To be sure, some of the winetasting behavior reported goes well beyond rude into the realm of disgusting. One of the things I've enjoyed most about visiting wineries over the years is that you meet the nicest, most interesting people while learning about wine. But the epidemic of bad behavior is ruining the experience in multiple ways.

For one thing, wineries that charged little to nothing for the pleasure of tasting wines are now charging much more. Who can blame them? Free tastings have become a magnet to those who simply want to get drunk. Secondly, those who really want to talk and learn can't get the attention of pourers who have to watch the problem clients closely.

So, I understand the need to implement safeguards. But there's one so-called remedy hinted at that I hope wineries don't resort to -- that's the plastic, measured pourers that attach to the top of the bottle. Some wineries use them already, and I absolutely despise these devices. Wherever I've encountered them they seem to dole out only the tiniest thimble-full of wine, leaving the taster frustrated and desperate for a real sense of the wine's bouquet and taste.

I've done a lot of winetasting in my day, and I can tell you that I've never come close to feeling even slightly tipsy at a winery.

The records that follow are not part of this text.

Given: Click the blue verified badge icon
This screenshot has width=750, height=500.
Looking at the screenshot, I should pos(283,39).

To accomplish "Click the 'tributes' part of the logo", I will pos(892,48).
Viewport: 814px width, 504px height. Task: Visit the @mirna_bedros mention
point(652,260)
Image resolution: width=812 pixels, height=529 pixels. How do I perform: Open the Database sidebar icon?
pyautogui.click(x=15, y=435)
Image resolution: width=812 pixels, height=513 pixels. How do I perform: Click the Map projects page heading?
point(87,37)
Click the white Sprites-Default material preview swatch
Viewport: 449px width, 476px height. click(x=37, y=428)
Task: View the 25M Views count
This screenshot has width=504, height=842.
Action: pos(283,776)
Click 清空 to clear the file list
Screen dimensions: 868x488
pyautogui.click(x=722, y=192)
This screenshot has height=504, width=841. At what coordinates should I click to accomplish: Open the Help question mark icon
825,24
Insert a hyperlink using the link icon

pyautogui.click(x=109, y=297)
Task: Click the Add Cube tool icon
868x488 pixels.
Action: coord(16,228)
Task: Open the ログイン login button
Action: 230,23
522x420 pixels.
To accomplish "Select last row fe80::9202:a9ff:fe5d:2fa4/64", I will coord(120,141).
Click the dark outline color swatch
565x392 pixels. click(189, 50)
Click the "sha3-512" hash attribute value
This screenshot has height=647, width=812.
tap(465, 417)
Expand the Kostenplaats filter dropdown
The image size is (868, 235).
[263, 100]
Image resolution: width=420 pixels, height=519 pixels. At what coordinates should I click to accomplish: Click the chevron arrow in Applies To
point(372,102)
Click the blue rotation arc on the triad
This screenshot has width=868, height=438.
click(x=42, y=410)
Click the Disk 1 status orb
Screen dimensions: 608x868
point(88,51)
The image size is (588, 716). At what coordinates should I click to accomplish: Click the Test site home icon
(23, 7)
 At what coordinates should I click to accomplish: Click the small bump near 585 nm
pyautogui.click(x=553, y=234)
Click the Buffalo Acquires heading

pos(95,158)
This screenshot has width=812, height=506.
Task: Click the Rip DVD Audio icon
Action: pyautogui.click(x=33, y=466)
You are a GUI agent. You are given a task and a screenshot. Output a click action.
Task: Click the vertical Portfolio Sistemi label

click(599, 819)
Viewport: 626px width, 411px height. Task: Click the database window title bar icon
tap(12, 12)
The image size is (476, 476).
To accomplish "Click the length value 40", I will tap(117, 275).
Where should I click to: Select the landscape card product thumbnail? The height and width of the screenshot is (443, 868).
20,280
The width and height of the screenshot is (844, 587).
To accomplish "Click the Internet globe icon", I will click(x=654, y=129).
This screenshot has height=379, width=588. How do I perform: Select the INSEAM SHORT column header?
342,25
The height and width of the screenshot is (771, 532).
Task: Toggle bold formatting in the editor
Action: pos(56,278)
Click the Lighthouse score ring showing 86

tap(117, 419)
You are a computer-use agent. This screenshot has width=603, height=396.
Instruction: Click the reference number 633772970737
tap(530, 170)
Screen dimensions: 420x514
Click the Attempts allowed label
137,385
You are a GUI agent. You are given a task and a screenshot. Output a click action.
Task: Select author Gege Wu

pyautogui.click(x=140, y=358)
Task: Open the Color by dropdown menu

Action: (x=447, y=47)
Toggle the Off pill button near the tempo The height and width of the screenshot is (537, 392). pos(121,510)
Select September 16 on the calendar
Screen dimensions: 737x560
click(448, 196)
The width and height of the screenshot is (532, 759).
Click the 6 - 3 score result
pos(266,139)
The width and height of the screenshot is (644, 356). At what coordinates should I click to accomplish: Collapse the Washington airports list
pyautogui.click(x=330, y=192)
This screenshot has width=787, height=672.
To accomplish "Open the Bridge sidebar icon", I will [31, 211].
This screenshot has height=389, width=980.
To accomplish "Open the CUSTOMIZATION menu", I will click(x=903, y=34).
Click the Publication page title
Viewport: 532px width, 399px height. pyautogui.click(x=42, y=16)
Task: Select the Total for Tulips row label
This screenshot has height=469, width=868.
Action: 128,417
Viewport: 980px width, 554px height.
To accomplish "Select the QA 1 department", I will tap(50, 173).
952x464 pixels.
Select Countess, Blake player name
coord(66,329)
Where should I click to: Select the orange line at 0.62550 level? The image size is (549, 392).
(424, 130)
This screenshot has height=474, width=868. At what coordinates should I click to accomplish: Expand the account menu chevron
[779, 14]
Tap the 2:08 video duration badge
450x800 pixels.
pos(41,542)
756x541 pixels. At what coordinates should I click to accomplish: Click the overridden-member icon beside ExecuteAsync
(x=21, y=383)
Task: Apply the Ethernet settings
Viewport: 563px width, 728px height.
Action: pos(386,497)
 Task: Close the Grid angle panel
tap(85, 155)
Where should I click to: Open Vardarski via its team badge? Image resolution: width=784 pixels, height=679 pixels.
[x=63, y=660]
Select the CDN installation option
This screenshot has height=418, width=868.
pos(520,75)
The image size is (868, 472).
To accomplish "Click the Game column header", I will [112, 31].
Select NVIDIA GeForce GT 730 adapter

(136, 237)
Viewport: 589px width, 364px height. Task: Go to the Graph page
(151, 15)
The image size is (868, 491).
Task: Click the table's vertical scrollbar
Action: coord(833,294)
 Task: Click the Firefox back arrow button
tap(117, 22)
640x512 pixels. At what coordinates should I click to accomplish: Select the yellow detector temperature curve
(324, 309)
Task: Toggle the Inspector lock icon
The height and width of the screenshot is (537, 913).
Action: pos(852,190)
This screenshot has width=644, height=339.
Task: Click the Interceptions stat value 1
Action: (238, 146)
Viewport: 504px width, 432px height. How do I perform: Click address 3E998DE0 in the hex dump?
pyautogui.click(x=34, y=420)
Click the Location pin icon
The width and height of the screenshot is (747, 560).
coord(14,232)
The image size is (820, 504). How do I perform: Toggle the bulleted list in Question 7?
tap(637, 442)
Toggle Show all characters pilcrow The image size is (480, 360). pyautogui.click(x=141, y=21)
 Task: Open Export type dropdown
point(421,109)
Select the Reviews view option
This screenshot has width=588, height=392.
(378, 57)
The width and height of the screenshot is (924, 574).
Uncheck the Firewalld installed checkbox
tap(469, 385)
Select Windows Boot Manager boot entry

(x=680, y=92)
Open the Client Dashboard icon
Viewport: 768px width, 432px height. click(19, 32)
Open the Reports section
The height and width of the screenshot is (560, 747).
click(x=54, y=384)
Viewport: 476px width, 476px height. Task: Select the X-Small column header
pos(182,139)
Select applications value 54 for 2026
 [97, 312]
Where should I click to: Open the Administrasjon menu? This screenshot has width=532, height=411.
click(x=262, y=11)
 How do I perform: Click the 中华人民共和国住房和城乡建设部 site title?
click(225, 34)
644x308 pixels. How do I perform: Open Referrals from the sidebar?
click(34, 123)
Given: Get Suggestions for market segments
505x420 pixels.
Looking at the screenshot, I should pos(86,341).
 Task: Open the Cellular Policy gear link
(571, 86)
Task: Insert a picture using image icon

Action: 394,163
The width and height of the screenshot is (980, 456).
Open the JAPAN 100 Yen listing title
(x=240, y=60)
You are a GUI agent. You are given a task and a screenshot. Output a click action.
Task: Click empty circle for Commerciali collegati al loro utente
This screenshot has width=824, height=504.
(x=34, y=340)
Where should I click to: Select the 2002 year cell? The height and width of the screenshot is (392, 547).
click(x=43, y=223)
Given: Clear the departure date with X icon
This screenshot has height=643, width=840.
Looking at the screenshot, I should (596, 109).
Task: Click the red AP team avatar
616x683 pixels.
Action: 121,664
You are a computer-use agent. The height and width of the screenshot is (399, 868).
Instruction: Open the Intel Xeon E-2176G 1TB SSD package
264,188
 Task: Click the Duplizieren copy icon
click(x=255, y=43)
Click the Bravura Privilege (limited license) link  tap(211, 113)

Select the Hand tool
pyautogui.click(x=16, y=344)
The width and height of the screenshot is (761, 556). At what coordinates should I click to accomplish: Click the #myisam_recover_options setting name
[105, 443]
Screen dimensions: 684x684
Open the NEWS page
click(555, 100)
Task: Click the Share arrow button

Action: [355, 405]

Getting a decent pour is not about getting big, feel-good gulps. It's just a matter of getting enough wine to swirl in the glass and swish across your palate. I have had pours from these plastic devices that provided less than a spit, with virtually no detectible aroma in the glass.

So, winery owners, please, please don't subject your respectful, paying customers to this indignity. Charge more if you have to, throw out anyone you don't like the looks of, but please don't ruin the winetasting experience for those of us who love wines as much you do.

3 Comments:

Blogger Lenn said...

I really hope that people don't look at that NYT piece and get that picture of Long Island wine country.

That story was clearly written to get attention and be alarmist moreso than bring the reality of the situation to light.

The wineries mentioned are lesser-quality producers (for the most part) that encourage large groups and a party atmosphere. There are many many more wineries who don't tolerate large groups (without an appointment) and would turn people away if they showed up drunk and rowdy.

10:26 AM  
Blogger Marcus said...

Good little essay. You make some nice points within this current debate.

1:58 PM  
Blogger JD said...

Marcus, thanks. Glad to see the Doktor is back.

Lenn, I can verify the presence of a big, boisterous bunch at one small winery -- I got elbowed right to the very edge of the tasting bar. But by and large you're right, they are at the larger, more commercial places.

I doubt that many will view this situation as a New York phenomenon, I certainly don't. New York just has more than its share of aggressive media!